Abstract

This paper investigates structural properties of monotone function classes within the framework of three-valued logic (3VL), aiming to characterize dependencies and constraints that ensure structural finiteness and order-preserving properties. This research delves into characteristics of structurally finite classes of order-preserving 3VL map. Monotonicity plays a critical role in understanding functional behaviour, which is essential for structuring closed logical operations within $ P_{k} $. We define $ F $ as a closed class in $ P_{k} $, consisting only of mappings that comply with specified operations and are strictly confined to $ P_{k} $. The notation $ F(n) $ represents the subset of mappings in $ F $ dependent on $ n $ variables, highlighting the limited scope of inputs and their respective outputs. Further analysis through $ CR(F) $ facilitates the identification of precursor subclasses within $ F $, which have not yet achieved closure under all necessary operations—a pivotal step in constructing intermediate mapping classes. Within the framework of 3VL, the study examines order-preserving maps $ f_{D}, f_{K}, f_{M^{(2)}}, f_{DM^{(2)}}, f_{KM^{(2)}} $, deliberately excluding the sets $ D, K, M^{(2)} $, where $ DM^{(2)} $ is defined as $ D \cap M^{(2)} $ and $ KM^{(2)} $ as $ K \cap M^{(2)} $. The lattice framework in $ P_{k}(1) $ for $ k = 3 $ systematically organizes these mapping classes based on their completeness properties, with particular emphasis on classes such as $ M $, which is characterized as a comprehensive set governed by the operations of maximum and minimum. Our theorems establish structural finiteness for classes of unary order-preserving maps, emphasizing their two-variable dependency in class construction. This study extends existing findings on single-variable monotonic functions within 3VL by integrating criteria of linear order.

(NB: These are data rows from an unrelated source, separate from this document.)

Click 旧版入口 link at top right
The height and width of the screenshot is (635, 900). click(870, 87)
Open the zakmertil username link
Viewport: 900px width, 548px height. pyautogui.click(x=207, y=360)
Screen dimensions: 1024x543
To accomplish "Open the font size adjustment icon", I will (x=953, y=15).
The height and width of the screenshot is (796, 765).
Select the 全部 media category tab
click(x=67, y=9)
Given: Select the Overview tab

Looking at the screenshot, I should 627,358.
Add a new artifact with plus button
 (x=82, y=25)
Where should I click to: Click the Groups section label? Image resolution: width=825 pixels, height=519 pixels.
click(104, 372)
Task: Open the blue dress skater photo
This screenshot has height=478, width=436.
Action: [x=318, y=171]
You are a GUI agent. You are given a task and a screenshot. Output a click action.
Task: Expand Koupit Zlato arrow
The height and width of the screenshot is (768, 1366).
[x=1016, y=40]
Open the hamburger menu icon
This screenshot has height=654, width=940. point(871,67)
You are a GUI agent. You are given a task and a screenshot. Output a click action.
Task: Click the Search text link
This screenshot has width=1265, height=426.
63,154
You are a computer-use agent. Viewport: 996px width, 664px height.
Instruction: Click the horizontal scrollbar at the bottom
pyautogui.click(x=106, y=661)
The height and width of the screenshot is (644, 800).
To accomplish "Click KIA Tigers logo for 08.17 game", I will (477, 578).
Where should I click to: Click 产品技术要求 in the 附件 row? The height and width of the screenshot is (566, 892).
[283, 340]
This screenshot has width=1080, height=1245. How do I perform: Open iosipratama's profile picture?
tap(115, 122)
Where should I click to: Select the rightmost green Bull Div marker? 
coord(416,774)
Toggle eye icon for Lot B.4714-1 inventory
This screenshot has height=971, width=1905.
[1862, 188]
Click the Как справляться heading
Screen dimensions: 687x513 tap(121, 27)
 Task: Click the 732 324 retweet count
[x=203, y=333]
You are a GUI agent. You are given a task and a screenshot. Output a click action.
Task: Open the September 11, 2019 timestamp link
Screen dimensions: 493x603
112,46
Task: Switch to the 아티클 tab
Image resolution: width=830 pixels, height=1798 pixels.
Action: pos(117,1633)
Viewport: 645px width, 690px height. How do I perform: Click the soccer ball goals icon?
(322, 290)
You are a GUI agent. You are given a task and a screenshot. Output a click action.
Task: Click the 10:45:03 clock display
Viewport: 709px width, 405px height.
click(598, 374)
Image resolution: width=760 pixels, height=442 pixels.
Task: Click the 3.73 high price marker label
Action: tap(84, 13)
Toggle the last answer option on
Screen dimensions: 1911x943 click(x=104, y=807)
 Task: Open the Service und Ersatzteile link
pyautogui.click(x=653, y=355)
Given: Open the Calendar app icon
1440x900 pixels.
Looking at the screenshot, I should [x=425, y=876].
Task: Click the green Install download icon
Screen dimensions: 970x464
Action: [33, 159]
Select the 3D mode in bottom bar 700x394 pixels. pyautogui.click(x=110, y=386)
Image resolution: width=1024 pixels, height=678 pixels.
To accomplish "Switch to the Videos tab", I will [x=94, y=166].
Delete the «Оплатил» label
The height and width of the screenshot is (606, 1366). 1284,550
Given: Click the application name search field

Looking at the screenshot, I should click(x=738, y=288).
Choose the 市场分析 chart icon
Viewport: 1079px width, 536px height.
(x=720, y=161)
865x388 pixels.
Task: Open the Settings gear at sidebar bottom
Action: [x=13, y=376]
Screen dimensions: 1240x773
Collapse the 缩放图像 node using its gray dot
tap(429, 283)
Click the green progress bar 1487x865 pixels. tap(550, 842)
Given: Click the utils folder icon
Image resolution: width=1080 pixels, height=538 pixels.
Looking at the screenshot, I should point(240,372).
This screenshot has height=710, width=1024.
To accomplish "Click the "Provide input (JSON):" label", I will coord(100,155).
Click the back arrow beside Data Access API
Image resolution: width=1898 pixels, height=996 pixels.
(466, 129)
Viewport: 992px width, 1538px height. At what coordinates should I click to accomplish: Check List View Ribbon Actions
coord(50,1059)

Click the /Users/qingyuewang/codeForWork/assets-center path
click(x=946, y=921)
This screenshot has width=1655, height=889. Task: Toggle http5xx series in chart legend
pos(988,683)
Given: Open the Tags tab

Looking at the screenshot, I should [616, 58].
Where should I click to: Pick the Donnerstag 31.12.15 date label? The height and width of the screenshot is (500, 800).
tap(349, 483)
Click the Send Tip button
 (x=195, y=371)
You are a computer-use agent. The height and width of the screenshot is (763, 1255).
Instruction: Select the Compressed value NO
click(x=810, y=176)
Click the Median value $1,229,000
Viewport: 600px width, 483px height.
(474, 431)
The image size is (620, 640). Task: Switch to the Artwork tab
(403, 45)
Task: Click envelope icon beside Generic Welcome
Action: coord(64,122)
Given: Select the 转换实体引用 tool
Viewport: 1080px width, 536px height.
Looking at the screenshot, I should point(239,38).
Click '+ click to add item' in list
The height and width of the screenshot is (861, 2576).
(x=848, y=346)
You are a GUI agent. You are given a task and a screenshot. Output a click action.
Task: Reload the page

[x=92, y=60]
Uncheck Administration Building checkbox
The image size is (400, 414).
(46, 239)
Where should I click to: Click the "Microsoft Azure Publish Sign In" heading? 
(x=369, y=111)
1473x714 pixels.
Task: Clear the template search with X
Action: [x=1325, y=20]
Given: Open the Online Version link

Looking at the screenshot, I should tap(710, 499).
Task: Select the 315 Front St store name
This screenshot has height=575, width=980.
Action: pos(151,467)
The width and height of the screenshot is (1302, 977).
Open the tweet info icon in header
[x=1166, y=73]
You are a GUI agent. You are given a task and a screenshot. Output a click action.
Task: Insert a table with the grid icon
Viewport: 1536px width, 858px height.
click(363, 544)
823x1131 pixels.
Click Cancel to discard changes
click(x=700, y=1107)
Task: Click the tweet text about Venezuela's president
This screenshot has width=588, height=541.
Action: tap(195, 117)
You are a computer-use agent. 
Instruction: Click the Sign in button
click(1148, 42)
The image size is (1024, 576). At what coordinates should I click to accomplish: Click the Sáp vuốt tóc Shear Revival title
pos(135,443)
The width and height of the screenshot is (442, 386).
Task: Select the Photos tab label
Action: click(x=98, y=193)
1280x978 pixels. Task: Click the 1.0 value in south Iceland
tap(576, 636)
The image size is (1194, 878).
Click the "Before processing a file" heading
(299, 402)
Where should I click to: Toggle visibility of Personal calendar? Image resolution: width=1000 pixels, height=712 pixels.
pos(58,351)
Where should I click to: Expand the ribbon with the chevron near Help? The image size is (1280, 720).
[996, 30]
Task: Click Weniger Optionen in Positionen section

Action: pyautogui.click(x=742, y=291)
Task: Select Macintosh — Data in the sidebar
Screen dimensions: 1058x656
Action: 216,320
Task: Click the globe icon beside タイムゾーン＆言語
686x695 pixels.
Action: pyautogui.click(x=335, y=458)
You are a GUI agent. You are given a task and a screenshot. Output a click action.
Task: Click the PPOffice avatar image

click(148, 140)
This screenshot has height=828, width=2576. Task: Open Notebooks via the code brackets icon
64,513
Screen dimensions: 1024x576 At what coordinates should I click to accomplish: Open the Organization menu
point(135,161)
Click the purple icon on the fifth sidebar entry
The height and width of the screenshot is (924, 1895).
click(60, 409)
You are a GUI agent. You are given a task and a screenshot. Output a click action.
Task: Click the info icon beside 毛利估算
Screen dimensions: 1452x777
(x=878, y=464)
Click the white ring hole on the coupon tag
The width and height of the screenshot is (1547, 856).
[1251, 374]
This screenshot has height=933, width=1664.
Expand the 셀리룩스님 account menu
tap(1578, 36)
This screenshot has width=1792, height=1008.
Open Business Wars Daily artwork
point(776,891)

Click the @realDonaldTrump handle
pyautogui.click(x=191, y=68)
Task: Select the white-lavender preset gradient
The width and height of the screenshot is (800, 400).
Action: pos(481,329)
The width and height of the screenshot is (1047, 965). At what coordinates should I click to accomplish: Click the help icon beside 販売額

Key results include the classification of mapping classes $ F \subseteq M $ containing $ M^{(1)}_{3} $, categorized into distinct groups: $ M^{(1)}_{3}, KM^{(2)}, DM^{(2)}, M^{(2)}, K, D, M $. Inclusion relations are visualized diagrammatically, showing the hierarchical structure of these monotone classes, ultimately validating the structural finiteness of classes incorporating all unary order-preserving maps within the broader context of 3VL.